| HN Mirror

Y	Hacker News new \| ask \| show \| jobs

by jgraham 3925 days ago

But we (Mozilla) are also doing many of the same things as the Chromium team here. In particular there is work in progress to automatically "ignore" the results of known-flaky tests until we detect that there has been a change in the rate of flakiness, at which point we will — assuming all goes to plan — trigger new test runs until we can determine the point at which the regression was introduced.

I think one of the lessons we've learnt is that with a browser-type project it's very hard to make test runs fully deterministic, for both technical and human reasons.

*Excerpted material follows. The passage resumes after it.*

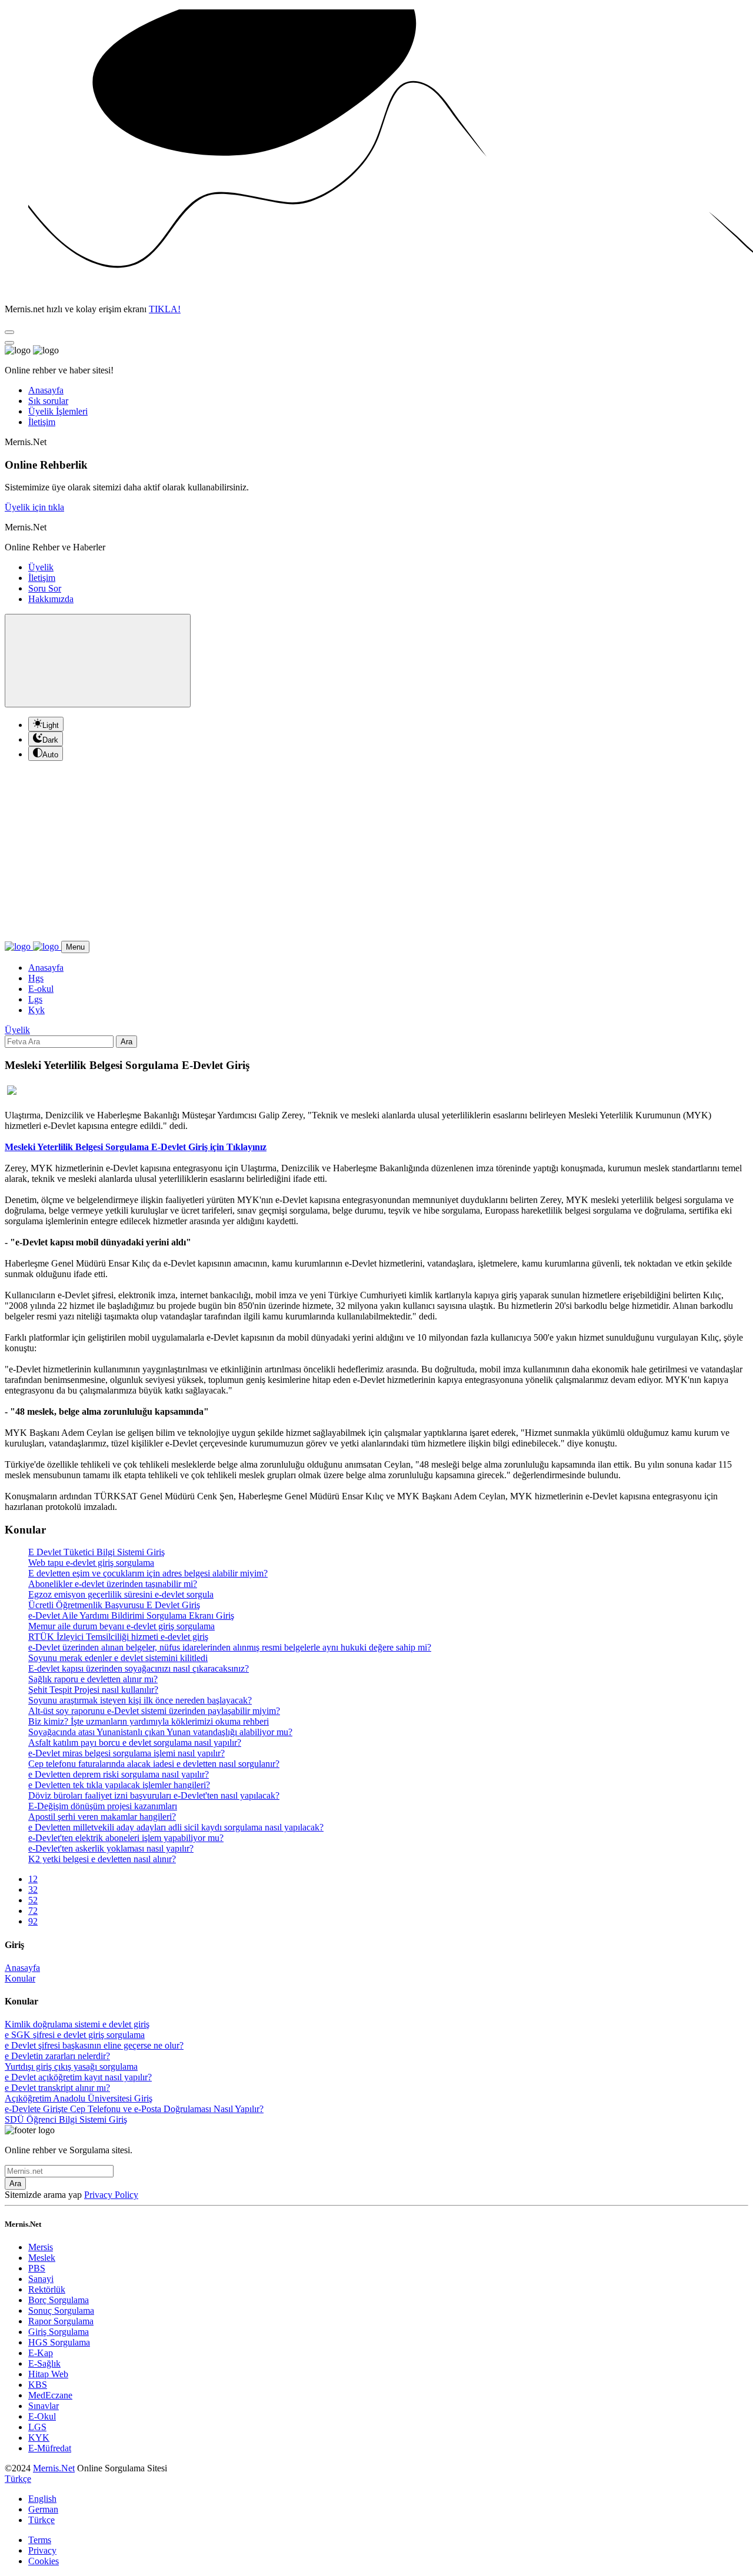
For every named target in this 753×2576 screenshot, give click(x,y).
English (42, 2499)
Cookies (43, 2561)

The technical reasons are touched on in the original article: these are complex codebases with lots of moving parts and lots of environmental dependencies. Of course there are various tactics to try and combat this; for example there is a wiki page dedicated to innocuous-looking code that leads to intermittent tests [1].

The human reasons centre around the difficulty of getting people to care about spending time fixing a test that fails one time in 1,000 (which is still very noticeable when you are running it hundreds of times a day). Unless the issue is something that fits a known pattern it's hard work, difficult to tell if your fix even worked, and not likely to be considered a top priority due to the diffuse, hard to quantify, nature of the benefits.

I think the fact that both Google and Mozilla still have significant problems with intermittents despite talented engineering staff and it having been a known problem for years implies that some of the standard thinking about making tests fully deterministic simply doesn't apply; for this kind of work you have to embrace — or at least accept — the randomness, and look for ways to get the data you need despite the noise.

[1] https://developer.mozilla.org/en-US/docs/Mozilla/QA/Avoiding...

1 comments

cpeterso 3925 days ago

That's a good point that making tests fully deterministic is not actually possible. But users aren't deterministic either, so we must accept noisy test environments because that's what users see. Tracking changes in the rate of flakiness is an interesting idea.

Could you run "all" the identify flaky tests by running all the tests 100 times on the same stable build (like the latest ESR)? Is it even possible to write a test that could pass 100 times in a row? :)

jgraham 3925 days ago

Running a test N times will certainly detect some fraction of all the flaky tests. It's something we occasionally do manually to work out if e.g. a certain intermittent is (likely) fixed and it's something that we'd like to do more to quarantine new tests.

Unfortunately there are various confounding factors that mean many intermittent tests would look clean in such a run might nevertheless be problematic. For example if you only run tests that you think are intermittent problems that are triggered by state left from a previous test won't be found. This is one reason that we've been trying to run particularly problematic test types (e.g. firefox browser-chrome tests) in smaller groups restarting the browser with a clean profile between groups to clear the state. A group size of 1 would obviously be ideal here, but when you have thousands of tests and limited resources it's not practical.

The other problem is tests that have unexpected sensitivity to the environment. For example the other day DNS was being slow on the test infrastructure. This isn't a problem for most tests since they use something like /etc/hosts. But some tests were intentionally trying to use a non-resolving domain and those tests sudden started to randomly time out.